What is social distancing? Simply put, it is maintaining a certain distance from other people so that the coronavirus or any other microbe is unable to spread.
In a country like India with a 133 crore population, how possible is it to maintain the distance of six feet from any other person?
"People are concerned about missing out on work. But if we miss the chance to contain the disease now, there might be no work left,"' explains Dr. Amrita Basu, who is an ENT surgeon in Bengal."I work with infections every day. I'm all gloves and masks for isolated cases, but we cannot replicate that for a mass scale," she told News18 in an interview.
In India, where people's DNA is everywhere-- paan spitting, faeces owing to lack of toilets and even proper drinking water-- social distancing is the need of the hour.
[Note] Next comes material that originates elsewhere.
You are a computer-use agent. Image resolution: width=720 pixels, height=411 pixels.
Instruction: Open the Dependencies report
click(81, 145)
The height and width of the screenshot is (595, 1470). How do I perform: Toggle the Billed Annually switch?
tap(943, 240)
"India is doing a much better job of starting to stop it at the right time," feels Basu, but adds that there is a very small window of opportunity. "It'll require 2-3 weeks of people staying away, till the ones confirmed with the disease are treated, then it doesn't have to be such a severe measure," she says.
The onus on social distancing, she feels, is also on young people - the millennials and Gen Z.
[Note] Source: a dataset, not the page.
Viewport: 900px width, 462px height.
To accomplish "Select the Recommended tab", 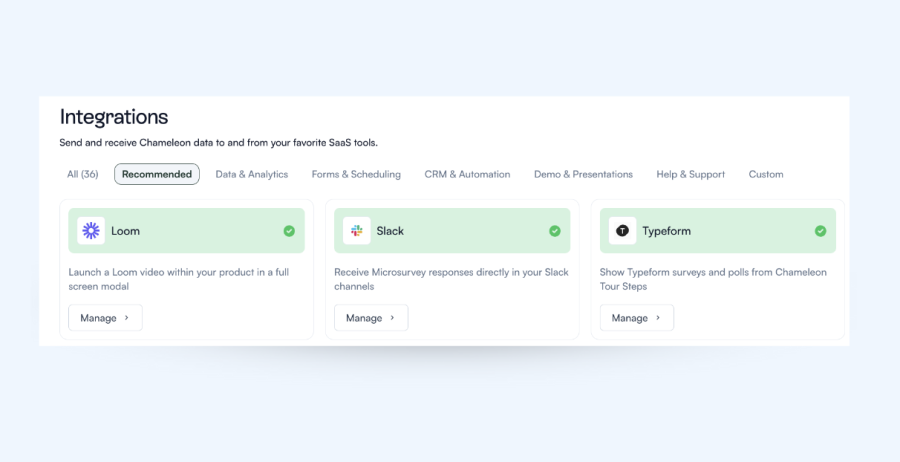I will point(157,174).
"Young adults are less likely to be high-risk patients, but they can be the carriers. If they stop travelling more, stop social gatherings, and maintain precautions, social distancing can work."
A still 'developing' country, India has a huge population who 'go out' to work, especially in the unorganized sector.
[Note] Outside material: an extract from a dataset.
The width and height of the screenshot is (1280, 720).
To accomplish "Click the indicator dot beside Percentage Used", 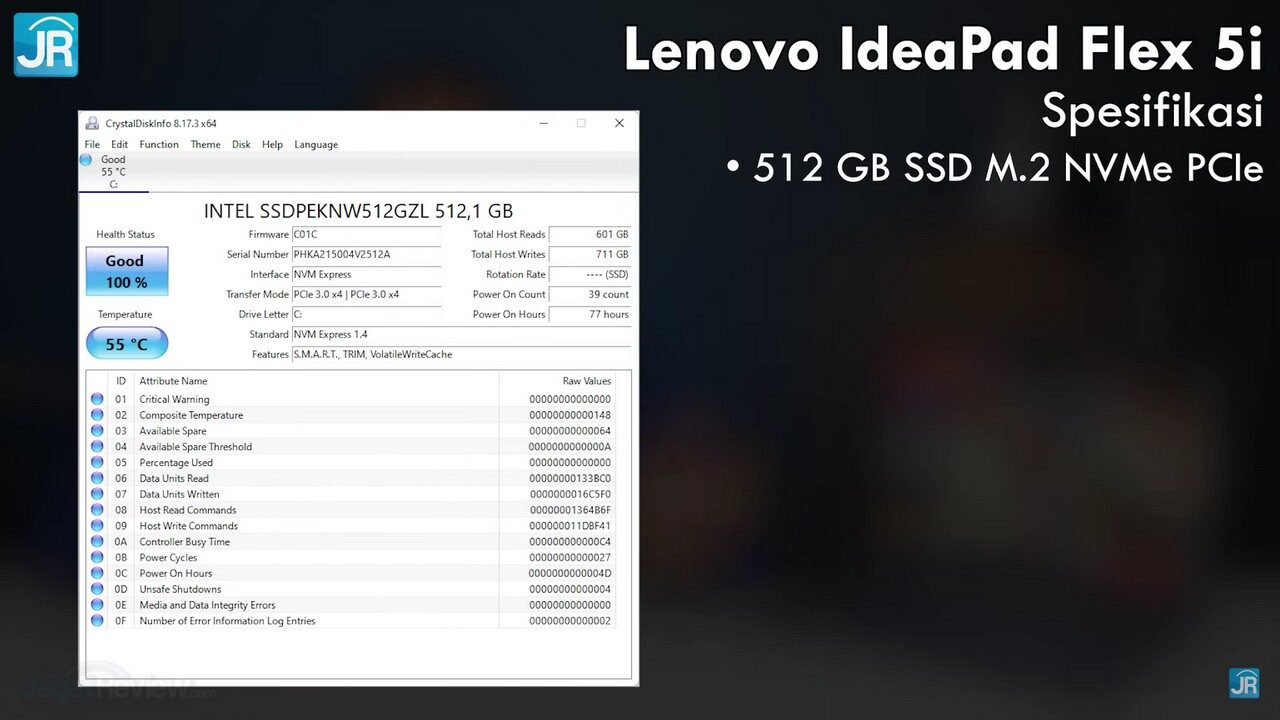I will tap(97, 462).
Basu's solution is figuring out a plan for them so they're not forced to go out and in turn, get infected and thus, spread the infection, further.
"No government has the money to fund them, so at smaller, community levels, a solution will have to be thought out. India has to fight this together," she says.
Dr, Anant Bhan, Researcher, Global Health, Bioethics and Health Policy believes that since the disease hasn't spread to community transfer yet, preventive measures in the form of social distancing could perhaps stop it before it reaches that stage.
"Work from home is only possible to a certain section of people," he says. "People whose jobs require them going out cannot be asked to stay at home indefinitely," he adds.
He also clarifies the difference between self-quarantine or isolation and social-distancing--terms people are muddling up. "Self-quarantine is if you either have the infection or suspect you do, while social distancing is a more preventive measure, staying away from people who might potentially have the disease."
"It's important to maintain minimum contact when you don't know who is infected and who is not," he says.
"We need to be pro-active," he says, "Events need to be cancelled, and if community spread hasn't happened yet, it could happen very very soon."
"For people who have to go out, you need to find a safety solution, either in the forms of industrial gloves, clean, disinfected surfaces to work on. Everyone can't work from home, but everyone can take the preventive measures against it," he explains.
Vijayaprasad Gopichandran who currently works at the Department of Community Medicine, ESIC- Medical College and Post Graduate Institute of Medical Science and Research, and also does research in Epidemiology, General Practice, Bioethics and Public Health wrote in a shared a public post on Twitter explaining how social-distancing is important, but hard to impose in India.
"The best that we can, provide support, inform, and help people make informed choices. We must continue to practice isolation where possible, hygiene measures where possible, social distancing where possible," he writes.
He adds that 'imposing' might cause more harm than good. "What we need is a long-term sustained focus on improving our health system and social determinants of health. The Covid-19 pandemic has instructed us more than ever before, about the need for universal health coverage," he says in the blog.